Conservatives used to take environmental issues seriously. Despite the usual linking of environmental policy with the Left, in fact it was conservative Republican presidents who initiated some of the most ground-breaking environmental achievements: Richard Nixon established the Environmental Protection Agency in 1970; Ronald Reagan signed the Montreal Protocol to combat ozone depletion in 1987 (for a fine paper on how his Administration approached the issue, read this); and George Bush I began the widely-heralded cap-and-trade program for sulfur dioxide in 1990.

In addition, would-be-president John McCain was a strong supporter of cap-and-trade legislation for greenhouse gases until he was defeated by Obama and turned against it to please the party’s rightwing base. Cap-and-trade was the conservatives’ preferred environmental policy option because allowance trading maximizes efficiency and allows for flexible solutions to reduce pollution (in contrast to “command and control”). Even pollution taxes, now vilified by the Right, come from the core conservative economic position of internalizing externalities (commonly expressed as the “polluter pays” principle). Yale economist William Nordhaus has estimated that of all the ways to raise revenue to decrease the national debt, a greenhouse gas tax is the best policy option because it does a lot to decrease pollution but little to distort economic activity.

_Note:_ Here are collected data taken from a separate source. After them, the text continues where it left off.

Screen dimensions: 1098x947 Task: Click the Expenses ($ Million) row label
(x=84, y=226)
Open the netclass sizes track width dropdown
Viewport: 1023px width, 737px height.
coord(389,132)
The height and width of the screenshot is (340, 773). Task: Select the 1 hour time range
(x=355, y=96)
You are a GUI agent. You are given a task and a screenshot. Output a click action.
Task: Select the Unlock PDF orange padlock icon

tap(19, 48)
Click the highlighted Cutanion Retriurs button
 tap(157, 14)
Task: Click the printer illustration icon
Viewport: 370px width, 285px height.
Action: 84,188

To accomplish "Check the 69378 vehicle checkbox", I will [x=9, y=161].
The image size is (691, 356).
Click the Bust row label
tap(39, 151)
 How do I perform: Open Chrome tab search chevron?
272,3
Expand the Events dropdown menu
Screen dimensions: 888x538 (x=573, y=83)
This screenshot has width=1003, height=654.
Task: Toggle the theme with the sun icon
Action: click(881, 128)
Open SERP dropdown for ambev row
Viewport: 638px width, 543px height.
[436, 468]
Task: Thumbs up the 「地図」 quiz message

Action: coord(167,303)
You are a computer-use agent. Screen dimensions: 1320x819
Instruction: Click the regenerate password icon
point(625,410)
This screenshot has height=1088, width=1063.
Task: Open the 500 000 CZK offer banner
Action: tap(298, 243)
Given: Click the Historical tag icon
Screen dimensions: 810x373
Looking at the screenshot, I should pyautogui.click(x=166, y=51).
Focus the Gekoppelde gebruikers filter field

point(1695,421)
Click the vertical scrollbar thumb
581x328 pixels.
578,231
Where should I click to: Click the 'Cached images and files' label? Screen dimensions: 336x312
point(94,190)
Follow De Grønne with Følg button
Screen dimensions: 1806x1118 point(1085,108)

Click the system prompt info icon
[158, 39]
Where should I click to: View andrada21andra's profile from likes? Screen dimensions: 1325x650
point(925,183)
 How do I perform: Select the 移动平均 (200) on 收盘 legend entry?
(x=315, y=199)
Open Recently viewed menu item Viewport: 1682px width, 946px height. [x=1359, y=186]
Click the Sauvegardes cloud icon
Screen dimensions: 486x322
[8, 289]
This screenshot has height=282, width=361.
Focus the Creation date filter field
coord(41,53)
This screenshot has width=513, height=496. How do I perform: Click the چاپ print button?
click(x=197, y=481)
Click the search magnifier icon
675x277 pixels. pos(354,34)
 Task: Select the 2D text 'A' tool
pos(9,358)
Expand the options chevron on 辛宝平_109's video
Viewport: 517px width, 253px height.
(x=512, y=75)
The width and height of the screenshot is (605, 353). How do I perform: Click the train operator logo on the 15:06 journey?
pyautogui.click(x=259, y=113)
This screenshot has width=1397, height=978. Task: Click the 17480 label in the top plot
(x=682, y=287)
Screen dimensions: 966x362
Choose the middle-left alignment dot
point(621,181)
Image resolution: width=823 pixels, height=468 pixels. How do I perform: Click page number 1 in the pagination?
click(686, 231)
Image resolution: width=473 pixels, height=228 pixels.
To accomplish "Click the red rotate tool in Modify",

The fact that the Republican Party has turned against true conservative policies shows the extent to which it has become dominated by corporate-interest extremists. Nowhere is this more evident than in the corporate-sponsored “conservative” think tanks such as the American Enterprise Institute, The Heritage Foundation, and the Cato Institute. Rarely does a week goes by without a think tank report that reads like an industry wish list; the organizations have become repositories for second-rate thinkers who parrot the corporate line under the guise of intellectual credibility.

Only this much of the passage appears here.